> Article
────────────────────────────────────────

I was just over on the west coast of Michigan last week ( not in my own car ) there was a local retailer advertizing Nokians... I had trouble finding them on the east side of Michigan, and when I did, the price really was... well way more then I wanted to spend. 

I wound up going with Blizzack WS70 205/60R16 on $80 alloy rims from Tirerack. No TPMS sensors... under $800 total for four. My wife's car had the same setup last year worked great, now have a set on my Cruze as well.

I personally don't really think that there's any big advantage with steel wheels, other then maybe if you have to replace one, the new one you buy will be just as ugly as the older ones you started with. Knock on wood... I haven't damaged a aluminum/alloy wheel in the past 15 years of using them during winter. Other then when the paint peels off them and the salt gets to them, they get all oxidized .


----------



## TekWarren (Aug 24, 2011)

My setup ran about $550 from tirerack. I just went with steel wheels because they where cheaper. I'm not personally concerned if they look ugly or not...I actually think they make the car look "tougher" lol. I've never bent a rim in my life *knock on wood* with the areas I drive. I commute to Grand Rapids but the highways are pretty decent and my work place is right off the exit so I'm not running around the city much at all. I live in a rural area on dirt roads that get pretty jacked up however.

I think I want to put caps on my lug nuts. I used the open ended ones TR sent as I wasn't sure if the stockers where deep enough. I want to keep the bolts covered if I can. Would also like a center cap but I think from a brief search here that there really isn't anything that will work other than hubcaps?


----------



## iggy (Feb 14, 2013)

────────────────────────────────────────

> Data supplied

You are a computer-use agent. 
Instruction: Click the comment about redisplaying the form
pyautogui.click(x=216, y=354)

────────────────────────────────────────

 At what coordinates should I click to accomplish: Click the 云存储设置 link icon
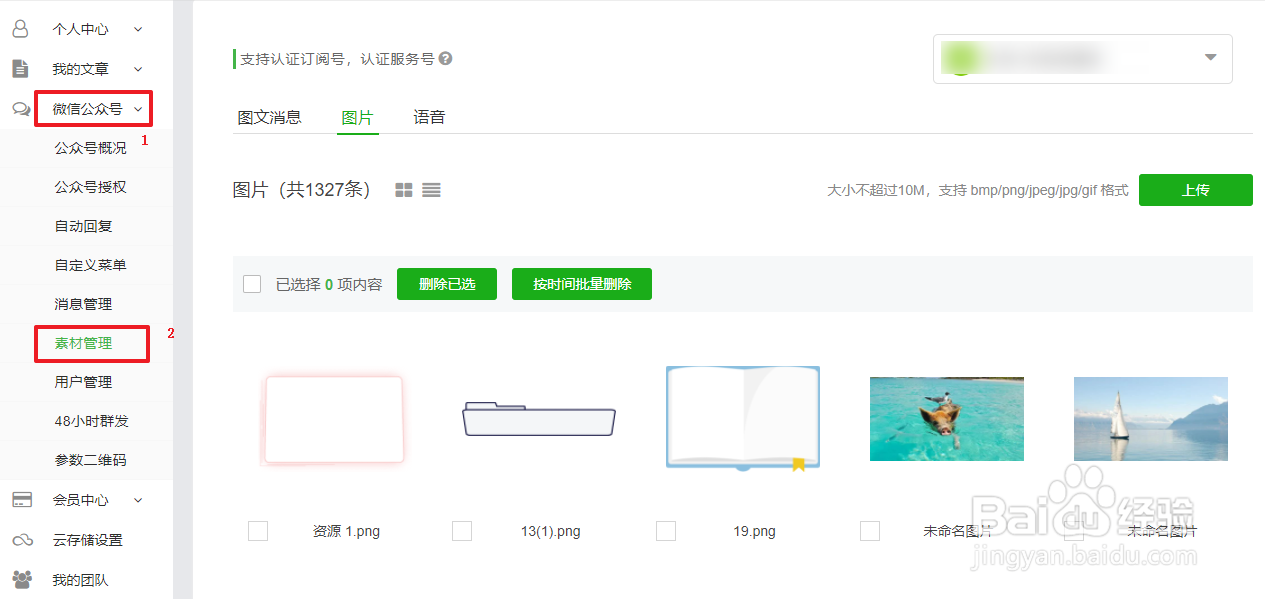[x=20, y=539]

────────────────────────────────────────

> Exercise requirements
**a)** Answer these about the forum thread on winter tires and wheels:
(i) What did the first poster pay in total for four tires on alloy rims?
(ii) About how much did TekWarren's setup cost?
(iii) Why did TekWarren go with steel wheels?
**b)** Can you turn the paragraph in the winter tire thread that begins "My setup ran about $550" into a short bulleted list that keeps its main facts?
**c)** Could you write the post that comes next in the forum thread on winter tires and wheels?
The material has no connection to the forum thread on winter tires and wheels.

> Outputs for the tasks
**a)**
(i) Under $800.
(ii) About $550, from Tirerack.
(iii) Because they were cheaper.

**b)**
- The setup cost about $550 from Tirerack.
- Steel wheels were chosen because they were cheaper.
- Their looks don't matter to the poster, who thinks they make the car look "tougher."
- The poster has never bent a rim in the areas driven.
- The commute to Grand Rapids is on fairly decent highways, and the workplace is right off the exit, so there is little city driving.
- The poster lives in a rural area on dirt roads that get pretty rough.

**c)**
When I looked at steel wheels, they really weren't much cheaper, which is why I went with painted alloy ones... I agree that the steel wheel look, gives a car a sort of... tougher appearance, maybe a bit like a cop car. As for being ugly... well what I really meant is that in my opinion the advantage of a steel wheel, is not so much that it's stronger or can be 'fixed' ( which I really don't think is true, unless it's a very minor dent in the edge of the rim or something like that)... the advantage is they mostly all look the same. If you do need to replace just one wheel, it's probably going to be easier to find a steel wheel that looks exactly like the one that's being replaced. With aftermarket alloy wheels, the same style wheel doesn't tend to be available for more then a couple years, so if one gets damaged, you may wind up either buying a whole new set of wheels, or driving around with one odd looking wheel, compared to the other three.


----------



## Vetterin (Mar 27, 2011)

TekWarren said:


> Lifting the wheels tires I didn't feel much difference between the ecos and the 15" with snow tire.
> 
> Still wondering about what pressure to run. I have them at 35 max is 44 for these tires.
> 
> And... Of course now that I mounted the snow tires... The temp went up to 45 and all the snow melted. Michigan.


Well, Marquette just set a record of -11 yesterday so it's just a matter of time. FWIW, I still haven't put my snows on yet and am hoping to last without them until Christmas but that still remains to be seen.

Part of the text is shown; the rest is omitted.